GIVEN EXERCISE | Translate this sentence from the album article below into Spanish: "Artistry in Voices and Brass is an album by the Stan Kenton Orchestra revisiting their popular compositions with new lyrics composed by Milt Raskin and arranged by Pete Rugolo for an 18-member vocal chorus and trombone section recorded in 1963 and released by Capitol Records."

EXCERPTED PASSAGE |

Artistry in Voices and Brass is an album by the Stan Kenton Orchestra revisiting their popular compositions with new lyrics composed by Milt Raskin and arranged by Pete Rugolo for an 18-member vocal chorus and trombone section recorded in 1963 and released by Capitol Records.

Reception

The Allmusic review by Lindsay Planer noted "the results are predictably mixed. ...This proves the old adages that sometimes newer [read: more modern] isn't always better, and too many cooks do indeed spoil the proverbial sonic stew".

Track listing
All compositions by Stan Kenton and Milt Raskin except where noted.
 "Flame" (Rugolo, Raskin) - 2:17
 "Moonlove" (Kenton, Rogolo, Raskin) - 4:26
 "Painted Rhythm" - 3:27
 "These Wonderful Things" - 3:30
 "Eager Beaver" - 2:25
 "Daydreams in the Night" - 2:32
 "Concerto (Of Love)" - 5:38
 "Solitaire" (Bill Russo, Kenton, Raskin) - 3:54
 "It's Love" - 3:15
 "Night Song" - 2:21
Recorded at Capitol Studios in Hollywood, CA on April 19, 1963 (tracks 4-6) and September 10, 1963 (tracks 1-3 & 7-10).

SUPPLIED INFORMATION |
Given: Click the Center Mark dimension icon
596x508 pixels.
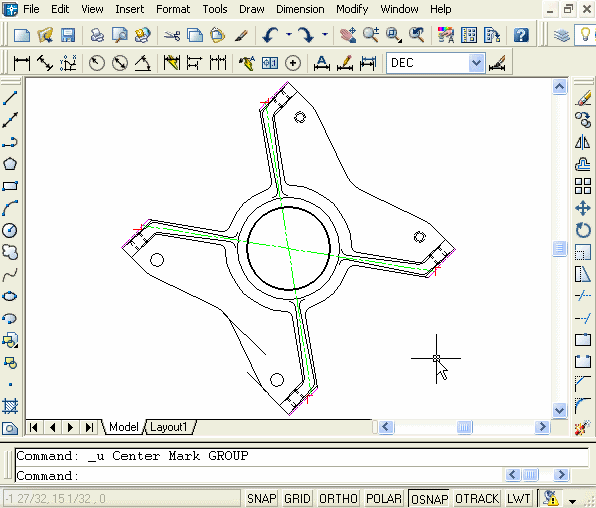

CORRECT ANSWER | Artistry in Voices and Brass es un álbum de la Stan Kenton Orchestra que revisita sus composiciones populares con nuevas letras compuestas por Milt Raskin y arregladas por Pete Rugolo para un coro vocal de 18 integrantes y una sección de trombones, grabado en 1963 y publicado por Capitol Records.